For obvious reasons, this is troubling – a threat of harassment is much more serious than reporting on the speech of an anonymous stranger.

But I do want to understand why balletcoforum.com ‘s readers feel so strongly, and here’s me trying to do so.

Firstly, I think a huge part of the anger comes from the fact that these readers feel they’re being made fun of, and they’re not used to that feeling. Any number of reviews complain about ‘oiks’ at the theatre, and their propensity to wield hugely offensive items like trainers or bags of chips or mobile phones – and regular clickbait articles stir the fire (Most recently, Time Out New York’s ‘Why does everyone look so sloppy at Broadway shows’). Older, middle class, white audience members are not used to having their behaviour critiqued – even when it’s thoroughly worthy of criticism, as this lone, anonymous man’s comments were.

One response demonstrated this feeling particularly vividly, so I’ll quote it in full:

“I enjoy going to the ballet and opera. I also enjoy football but am unlikely to play bingo or visit a dog track or play darts. What I don’t enjoy is spending my hard earned dosh on trips to Covent Garden so as to provide fodder for a ‘reviewer’ with a huge chip on her shoulder and who thinks her role is to ridicule and insult the audience.

Would you consider it acceptable to treat patrons of so-called working class leisure pursuits in this way?  No?  Thought not.  And just who do you think is providing the money to keep Opera and ballet going other than the very people you wish to humiliate?”

Even with my limited exposure to British telly (not to mention Viz magazine) I’ve noted a rich vein of humour directed at bingo/dogs/darts players. Everyone deserves to be made fun of sometimes, but working class people and minorities are much, much more likely to be the butt of the joke. And that  brings us nicely onto the second reason which these commenters are so unhappy with Exeunt’s Mayerling review.

As this above respondent either doesn’t know, or chooses not to mention, the Royal Opera House receives substantial subsidies from ‘patrons of so-called working class leisure pursuits’, such as buying lottery tickets. The Arts Council, as funded by the National Lottery, currently accounts for 22% of the Royal Opera House’s income.
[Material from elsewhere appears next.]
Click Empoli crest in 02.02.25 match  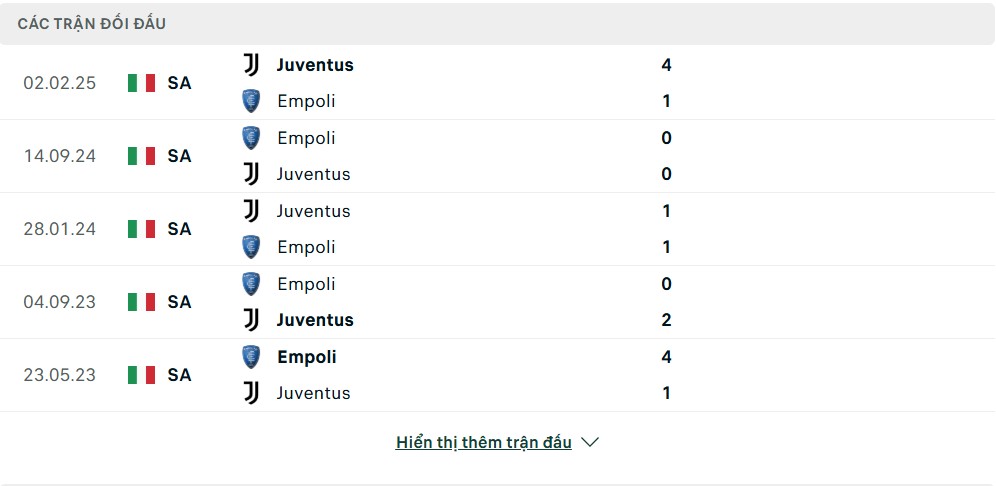tap(251, 101)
I’d hope this is obvious, but just in case it’s not: Exeunt is 100% in favour of public funding to the arts in general, and to the Royal Opera House in particular. We’re not calling out individual audience members’ behaviour as part of any kind of wider agenda, and we have a huge amount of respect for both the Royal Ballet, and its dancers – in fact, Anna’s review describes it as “a beacon not just of artistic excellence but relative diversity”.
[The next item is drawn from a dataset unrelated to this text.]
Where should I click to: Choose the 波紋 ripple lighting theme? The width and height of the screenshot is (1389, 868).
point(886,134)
One individual reviewer, commenting honestly on their experience, is not going to bring the Royal Opera House crashing to the ground. But what might well undermine the building’s future is a culture where people feel like they’re not allowed to say what they really think, or are derided as “chippy” for pointing out that the Royal Opera House doesn’t yet feel like somewhere where people of all classes are equally welcome.

Several members of ballet.co are calling on the Royal Opera House press office to revoke our press tickets, in a hugely illiberal response to a single review that offended them. I think the best way to kill an artform is by suffocating it with bland reverence. The future of the Royal Opera House lies in engaging with people of all ages, from all social backgrounds – as their outreach programmes and cheap ticket schemes are demonstrating. Ballet and opera used to be democratic artforms where courtesans would ply their trade, or revolutionary movements were stirred up – Puccini’s Tosca became an icon for protesters against Italy’s repressive government in the 1900s. If they’re going to feel politically vital again, they need to be surrounded by honest, frank, irreverent debate.

It might be a cliche to call out opera and ballet’s social exclusivity. But that doesn’t mean we shouldn’t stop doing it until things truly change – as well as going anyway, and loving it, and writing about it, and laughing at the experience when it deserves it, instead of venerating it like the smiling, dead plaster gods that beam down from its gilded ceiling.